| Written task |
Return every line of the material below that contains the string "tool", matching case exactly.

| Exercise inputs |

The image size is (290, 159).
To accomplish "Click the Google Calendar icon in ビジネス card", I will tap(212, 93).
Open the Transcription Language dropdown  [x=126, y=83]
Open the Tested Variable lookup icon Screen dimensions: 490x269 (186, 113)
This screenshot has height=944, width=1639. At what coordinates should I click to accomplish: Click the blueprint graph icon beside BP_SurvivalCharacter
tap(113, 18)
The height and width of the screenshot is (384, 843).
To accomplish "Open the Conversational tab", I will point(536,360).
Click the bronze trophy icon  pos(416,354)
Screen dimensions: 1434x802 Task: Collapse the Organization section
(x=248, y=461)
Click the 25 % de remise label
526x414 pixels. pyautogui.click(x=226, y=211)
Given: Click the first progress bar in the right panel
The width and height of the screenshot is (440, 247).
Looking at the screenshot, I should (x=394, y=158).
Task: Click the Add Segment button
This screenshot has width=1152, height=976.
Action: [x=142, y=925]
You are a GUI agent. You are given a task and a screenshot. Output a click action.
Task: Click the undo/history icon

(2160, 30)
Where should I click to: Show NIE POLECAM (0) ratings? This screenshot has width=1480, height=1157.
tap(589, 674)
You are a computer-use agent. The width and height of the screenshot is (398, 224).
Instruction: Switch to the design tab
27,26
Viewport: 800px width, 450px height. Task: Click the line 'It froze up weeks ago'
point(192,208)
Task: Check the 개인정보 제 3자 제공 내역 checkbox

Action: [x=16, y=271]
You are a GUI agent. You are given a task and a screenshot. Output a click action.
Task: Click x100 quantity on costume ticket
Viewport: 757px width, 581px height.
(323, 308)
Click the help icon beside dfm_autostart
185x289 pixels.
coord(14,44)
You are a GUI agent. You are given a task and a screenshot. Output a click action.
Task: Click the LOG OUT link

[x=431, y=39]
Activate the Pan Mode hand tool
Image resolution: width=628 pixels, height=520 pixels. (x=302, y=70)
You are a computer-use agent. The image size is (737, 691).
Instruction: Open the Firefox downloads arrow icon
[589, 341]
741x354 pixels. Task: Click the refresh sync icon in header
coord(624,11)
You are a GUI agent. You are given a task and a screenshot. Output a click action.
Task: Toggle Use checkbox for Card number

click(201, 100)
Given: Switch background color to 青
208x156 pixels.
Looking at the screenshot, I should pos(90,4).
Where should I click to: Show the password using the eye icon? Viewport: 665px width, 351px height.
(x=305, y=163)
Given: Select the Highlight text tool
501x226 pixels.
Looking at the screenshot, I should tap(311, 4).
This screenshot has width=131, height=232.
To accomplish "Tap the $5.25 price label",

| Response for this exercise |
Activate the Pan Mode hand tool
Given: Select the Highlight text tool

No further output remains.